What is AODA?
The Government of Ontario passed the Accessibility for Ontarians with Disabilities Act (AODA) on June 13, 2005. Businesses and organizations in Ontario are required to comply with the standards set under this act so that people with disabilities will have more opportunities to participate in everyday life.
Who needs to comply?
The AODA applies to all levels of government, nonprofits, and private sector businesses across Ontario who have one or more staff.
What are the penalties for non-compliance?
A person and unincorporated organizations can be fined up to $50,000 dollars for each day the violation continues. A corporation that does not comply can be fined up to $100,000 per day. Directors and officers of a corporation with fiduciary responsibility are liable for a fine of up to $50,000 a day.
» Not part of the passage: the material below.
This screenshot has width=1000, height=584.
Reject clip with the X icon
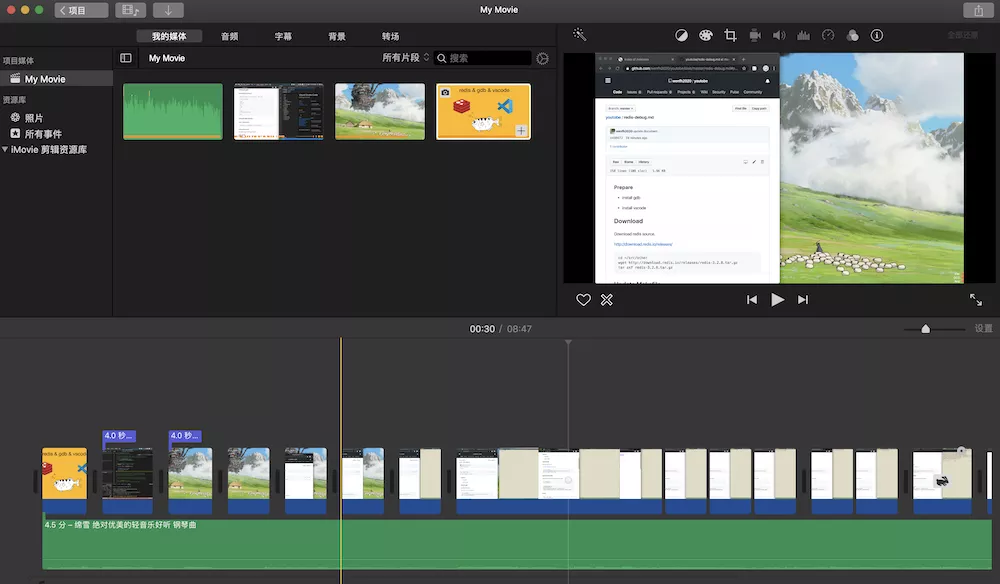(x=606, y=300)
How does this affect my website?
New AODA requirements for websites kicked-in for government entities in 2012. For private organizations of 50 employees or more (including not-for-profit organizations), the obligations started on January 1, 2014.
There are three levels of accessibility under AODA Website Content and Accessibility Guideline (WCAG). If an organization starts a new website (with a new domain name) it must be compliant with Level A from its launch (as of January 1, 2014). If an organization gives its existing website a significant refresh after January 1, 2014, it must be also be compliant with Level A. Any content on that website dated from January 1, 2012 or after must be accessible.
By 2021, all websites and web content must conform with WCAG 2.0 level AA (excluding live captioning and audio description).
How do I know if I’m compliant?
The WCAG explains how companies can achieve a website that is accessible to a wider range of people with disabilities, including blindness and low vision, deafness and hearing loss, learning disabilities, cognitive limitations, limited movement, speech disabilities, photosensitivity and combinations of these.
WCAG outlines four main principles of creating an accessible website:
Perceivable – Information and user interface components must be presentable to users in ways they can perceive.
Operable – User interface components and navigation must be operable.
Understandable – Information and the operation of user interface must be understandable.
Robust – Content must be robust enough that it can be interpreted reliably by a wide variety of user agents, including assistive technologies.
Remember, compliance with AODA is not optional. Following the WCAG guidelines will not only make your website and content more accessible to people with disabilities, it also makes it more usable by older individuals with changing abilities due to aging, and improves the experience for users in general.